Después de un 2015 prometedor, con casi un 5 % de crecimiento del PIB, cuando las relaciones de Cuba y EE.UU. parecían ¿ilusoriamente? ponerle fin al Bloqueo y con ello el horizonte de la economía familiar creía mostrar una luz de alivio a los lejos, llega el 2016 con otra recesión considerable; en medio de una presunta crisis energética que nos hace cruzar los dedos: "¡apagones no, apagones no!" la llegada de un huracán no es otra cosa que un presagio de tiempos difíciles, de escuchar esas palabras que no queremos: recortes, carencias, dificultades.
Dicen que en mi tierra natal, Trinidad, por allá por el siglo XIX, los esclavos africanos enterraron reliquias bendecidas por sus dioses como maleficio para condenar a sus amos españoles a nunca encontrar fortuna, a sumir los predios conquistados en un letargo perpetuo sin la capacidad del desarrollo y que por eso la villa llegó al siglo XX totalmente olvidada y en ruinas, hasta hoy.
Yo me pregunto si los demás esclavos habrán hecho lo mismo en varios sitios de San Antonio a Maisí, porque me parece, por momentos, que esta Isla es incapaz de encontrar una gloria completa.

(Entradas de datos)

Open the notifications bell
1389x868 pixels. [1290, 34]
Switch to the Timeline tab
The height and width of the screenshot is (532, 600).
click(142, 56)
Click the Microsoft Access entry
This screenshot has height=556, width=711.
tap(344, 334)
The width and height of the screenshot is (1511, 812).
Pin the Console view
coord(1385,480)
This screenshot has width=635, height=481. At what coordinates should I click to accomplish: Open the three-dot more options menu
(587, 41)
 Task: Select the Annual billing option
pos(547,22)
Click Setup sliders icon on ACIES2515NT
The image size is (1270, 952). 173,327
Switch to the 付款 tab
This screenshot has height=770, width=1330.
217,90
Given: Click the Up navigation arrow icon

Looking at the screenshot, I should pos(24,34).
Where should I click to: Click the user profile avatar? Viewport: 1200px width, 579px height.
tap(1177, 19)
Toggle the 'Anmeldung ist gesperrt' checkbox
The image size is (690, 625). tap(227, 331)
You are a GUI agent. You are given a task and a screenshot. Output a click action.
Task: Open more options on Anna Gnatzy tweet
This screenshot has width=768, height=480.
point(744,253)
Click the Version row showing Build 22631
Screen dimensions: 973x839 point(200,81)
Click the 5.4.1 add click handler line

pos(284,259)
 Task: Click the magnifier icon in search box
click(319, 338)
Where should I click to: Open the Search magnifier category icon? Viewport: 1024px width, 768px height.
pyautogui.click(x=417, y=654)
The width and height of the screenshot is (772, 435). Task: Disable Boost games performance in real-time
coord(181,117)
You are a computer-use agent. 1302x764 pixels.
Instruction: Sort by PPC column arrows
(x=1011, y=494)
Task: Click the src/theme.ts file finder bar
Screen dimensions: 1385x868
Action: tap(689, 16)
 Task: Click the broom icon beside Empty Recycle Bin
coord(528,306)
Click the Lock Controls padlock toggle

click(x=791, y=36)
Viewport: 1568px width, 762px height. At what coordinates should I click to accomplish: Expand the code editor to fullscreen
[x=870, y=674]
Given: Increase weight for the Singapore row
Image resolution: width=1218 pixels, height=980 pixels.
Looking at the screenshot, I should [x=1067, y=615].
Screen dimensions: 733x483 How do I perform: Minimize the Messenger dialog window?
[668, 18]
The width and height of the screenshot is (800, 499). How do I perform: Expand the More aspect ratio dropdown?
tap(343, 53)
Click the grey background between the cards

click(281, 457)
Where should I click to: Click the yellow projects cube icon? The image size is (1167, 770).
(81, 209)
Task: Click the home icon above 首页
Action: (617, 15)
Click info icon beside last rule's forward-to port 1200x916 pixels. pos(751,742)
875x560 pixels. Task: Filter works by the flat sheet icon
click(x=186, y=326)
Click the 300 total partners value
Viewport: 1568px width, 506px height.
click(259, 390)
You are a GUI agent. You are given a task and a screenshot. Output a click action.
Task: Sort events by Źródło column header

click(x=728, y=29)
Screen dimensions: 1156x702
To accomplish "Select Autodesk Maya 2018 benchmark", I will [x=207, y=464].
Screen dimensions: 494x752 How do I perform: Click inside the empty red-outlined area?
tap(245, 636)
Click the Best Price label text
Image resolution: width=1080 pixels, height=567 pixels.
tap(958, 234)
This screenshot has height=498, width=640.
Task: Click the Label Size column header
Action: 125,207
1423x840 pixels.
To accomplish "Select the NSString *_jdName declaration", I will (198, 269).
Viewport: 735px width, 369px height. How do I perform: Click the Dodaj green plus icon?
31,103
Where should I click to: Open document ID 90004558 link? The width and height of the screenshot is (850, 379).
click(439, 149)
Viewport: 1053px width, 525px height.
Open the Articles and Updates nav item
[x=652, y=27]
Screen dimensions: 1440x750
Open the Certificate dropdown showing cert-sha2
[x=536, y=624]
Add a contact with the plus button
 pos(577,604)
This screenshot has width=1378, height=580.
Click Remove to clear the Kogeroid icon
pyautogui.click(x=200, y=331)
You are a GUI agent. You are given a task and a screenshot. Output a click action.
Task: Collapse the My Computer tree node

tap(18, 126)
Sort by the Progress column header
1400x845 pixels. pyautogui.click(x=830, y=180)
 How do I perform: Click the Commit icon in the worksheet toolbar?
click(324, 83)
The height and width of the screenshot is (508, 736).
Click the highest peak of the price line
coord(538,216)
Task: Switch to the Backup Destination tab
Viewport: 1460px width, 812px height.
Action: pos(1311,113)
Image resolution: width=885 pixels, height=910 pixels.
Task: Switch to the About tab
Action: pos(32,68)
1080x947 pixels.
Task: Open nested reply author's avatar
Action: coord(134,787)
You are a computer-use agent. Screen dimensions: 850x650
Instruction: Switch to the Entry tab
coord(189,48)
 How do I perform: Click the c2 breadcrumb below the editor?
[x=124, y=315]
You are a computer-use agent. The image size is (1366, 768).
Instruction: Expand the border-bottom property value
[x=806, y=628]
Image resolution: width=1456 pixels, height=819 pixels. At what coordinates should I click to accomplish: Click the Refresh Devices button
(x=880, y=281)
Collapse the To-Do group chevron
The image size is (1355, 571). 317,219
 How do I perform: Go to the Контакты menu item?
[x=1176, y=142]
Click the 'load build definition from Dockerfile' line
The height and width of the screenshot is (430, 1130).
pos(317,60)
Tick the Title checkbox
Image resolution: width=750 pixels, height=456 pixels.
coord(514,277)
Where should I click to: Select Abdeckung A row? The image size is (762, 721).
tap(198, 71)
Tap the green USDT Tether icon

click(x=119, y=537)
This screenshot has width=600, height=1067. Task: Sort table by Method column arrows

* **SOLICITUD ESCRITA**: Prosigue el texto sobre la economía cubana y el maleficio de Trinidad justo después de su última oración.

* **RESULTADO DE LA TAREA**:
Es, si se mira con vis cómica, una cruel mofa de esos dioses. Los huracanes vienen a dar el tiro de gracia cuando el país cree haber encontrado cualquier panacea. Lo hizo Flora, en los 60, como para joder de un zarpazo la buena nueva que traía la Revolución triunfante. Lo hizo, entre otros, Lily, en 1996, cuando apenas dábamos los primeros pasos fuera de aquella crisis sin precedentes en la economía de los 90 que todavía nos empeñamos en llamar "Perído Especial". Lo hizo Michelle, cuando Cuba parecía emerger de sus cenizas en los 2000.
En 2005, Denis venía a confirmarnos a los trinitarios que la leyenda de los esclavos africanos podría ser cierta, cuando el turismo le daba una corona de princesa a la ciudad y la despertaba como bella durmiente. Tengo la imagen nítida de una rama devorando un techo de tejas, de la cúpula de hierro del parque Céspedes doblegada hasta el suelo, de la iglesia de la Popa desecha en menudos pedazos, de un tendido eléctrico derribado en más de 50 kilómetros, de 16 días sin corriente… de la amenaza de perder la condición de Patrimonio Cultural de la Humanidad.
En Cuba, hasta ahora, tenemos solo la maldición de ver destrucción económica en derredor y no muerte, al menos no mucha. Posiciones políticas aparte, asumamos, cubanos todos, que nuestra respuesta ante huracanes es buena, que gracias a José Rubiera sabemos de ciclones más que de nosotros mismos y, llegado el punto, el arribo de un meteoro puede significar una fiesta, por la ausencia casi total de muertos y, porque tardío o no, el saldo económico lo asume el Estado.
(Recuerdo ver un vecino derribando el techo de su propia casa. Entonces entendí que un ciclón puede significar un recurso rentable: aprovechar la destrucción general para que las autoridades asuman los gastos constructivos de la vivienda).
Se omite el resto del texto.